Colombian court accused soldiers of killing 120 civilians | Conflict News

Colombian court accused soldiers of killing 120 civilians | Conflict News



The Peace Tribunal charged 10 Colombian soldiers with murdering at least 120 civilians and falsely claiming that they were fighters.

The Colombian court charged 10 soldiers and a civilian with forcibly missing 24 people, murdering at least 120 civilians, and falsely describing them as soldiers killed in battle.

This is the first time that the Bogotá’s Special Jurisdiction for Peace (JEP) Tribunal has accused military members “False positive” scandal.

JEP is investigating crimes and atrocities committed during the half-century of armed conflict in the country, Reigned earlier this year The Colombian military carried out at least 6,400 extrajudicial executions between 2002 and 2008 and classified them as combat deaths.

The court said on Tuesday that the defendant played a decisive role in the murders described as fighting deaths in the Catatumbo district of Santander Norte Province, Colombia from January 2007 to August 2008.

The JEP identified as the person responsible for issuing orders. Without these orders, crimes would not happen systematically. The defendants included a general, six officers, three non-commissioned officers, and a civilian.

“This is a macro crime model, that is, in the same area, the same group of people who are connected to a criminal organization and follow the same modus operandi have repeated at least 120 murders in two years,” Magistrate Catalina Diaz said.

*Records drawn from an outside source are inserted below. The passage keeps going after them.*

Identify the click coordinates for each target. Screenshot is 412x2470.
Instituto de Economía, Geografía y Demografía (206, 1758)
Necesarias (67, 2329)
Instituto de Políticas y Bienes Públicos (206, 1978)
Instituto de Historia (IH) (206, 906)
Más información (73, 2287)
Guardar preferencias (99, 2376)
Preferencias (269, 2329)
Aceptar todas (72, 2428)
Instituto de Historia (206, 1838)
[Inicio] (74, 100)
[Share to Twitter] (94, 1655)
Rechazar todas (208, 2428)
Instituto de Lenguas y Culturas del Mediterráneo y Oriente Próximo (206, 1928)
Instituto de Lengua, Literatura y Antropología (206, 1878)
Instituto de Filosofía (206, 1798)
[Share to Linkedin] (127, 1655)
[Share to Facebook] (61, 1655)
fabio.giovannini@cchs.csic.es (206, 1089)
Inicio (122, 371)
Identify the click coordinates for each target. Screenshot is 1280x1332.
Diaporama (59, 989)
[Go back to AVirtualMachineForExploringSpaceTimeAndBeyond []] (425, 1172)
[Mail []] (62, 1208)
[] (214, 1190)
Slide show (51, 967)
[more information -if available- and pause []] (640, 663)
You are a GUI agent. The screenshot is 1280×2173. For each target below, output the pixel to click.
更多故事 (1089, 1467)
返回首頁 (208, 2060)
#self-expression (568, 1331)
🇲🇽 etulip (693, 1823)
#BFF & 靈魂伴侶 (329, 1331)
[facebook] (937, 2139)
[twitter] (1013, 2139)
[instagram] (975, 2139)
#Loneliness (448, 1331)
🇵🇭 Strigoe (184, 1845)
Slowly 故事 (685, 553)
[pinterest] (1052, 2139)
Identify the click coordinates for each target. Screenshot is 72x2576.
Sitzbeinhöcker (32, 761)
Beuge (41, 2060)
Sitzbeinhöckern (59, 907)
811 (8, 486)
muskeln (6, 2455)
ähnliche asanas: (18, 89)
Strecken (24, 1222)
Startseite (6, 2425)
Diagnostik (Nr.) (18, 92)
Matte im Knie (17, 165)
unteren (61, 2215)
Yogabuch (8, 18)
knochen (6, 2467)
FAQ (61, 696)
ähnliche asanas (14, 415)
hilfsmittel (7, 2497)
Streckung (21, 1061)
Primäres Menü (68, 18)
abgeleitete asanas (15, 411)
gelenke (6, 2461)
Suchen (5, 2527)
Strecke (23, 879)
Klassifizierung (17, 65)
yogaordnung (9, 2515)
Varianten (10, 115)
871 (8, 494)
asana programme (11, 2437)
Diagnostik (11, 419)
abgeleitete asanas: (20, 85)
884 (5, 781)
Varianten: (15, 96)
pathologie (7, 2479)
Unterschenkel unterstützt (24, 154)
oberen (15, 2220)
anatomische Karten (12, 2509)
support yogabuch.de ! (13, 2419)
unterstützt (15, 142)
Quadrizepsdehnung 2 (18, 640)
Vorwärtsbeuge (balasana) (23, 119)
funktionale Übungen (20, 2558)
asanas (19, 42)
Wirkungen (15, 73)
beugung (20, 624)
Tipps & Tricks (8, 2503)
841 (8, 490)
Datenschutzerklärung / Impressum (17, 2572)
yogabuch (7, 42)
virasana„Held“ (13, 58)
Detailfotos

Tuesday.

The court was established under the 2016 peace agreement to prosecute former members of the FARC rebel organization and Colombian military leaders for war crimes.

Dozens of military officers were detained and convicted by the Colombian regular court system for their involvement in the murder, and testified before JEP when seeking a more lenient sentence.

Eduardo Cifuentes, a magistrate and JEP chairman, said that if defendants do not accept charges within 30 days on Tuesday, they could be sentenced to up to 20 years in prison in civil courts.

According to the New York Times, Human Rights Watch’s Colombian researcher Juan Pappier called the court’s statement “a defense for the victims and human rights organizations who have been fighting for justice in this case for more than a decade.”

For many years, human rights organizations have believed that the practice of soldiers killing civilians and mistakenly treating civilians as enemy combatants is more common than the Colombian government has recognized.

A 2018 report compiled from official sources and independent research estimated that more than 10,000 civilians were murdered during the reign of former President Alvaro Uribe.

Although the highest military command denies System policy As the so-called “false positives” exaggerated the number of left-wing rebels killed, soldiers and officials told the court that their superiors had pressured them to increase the surface of the success of government military operations during the civil war.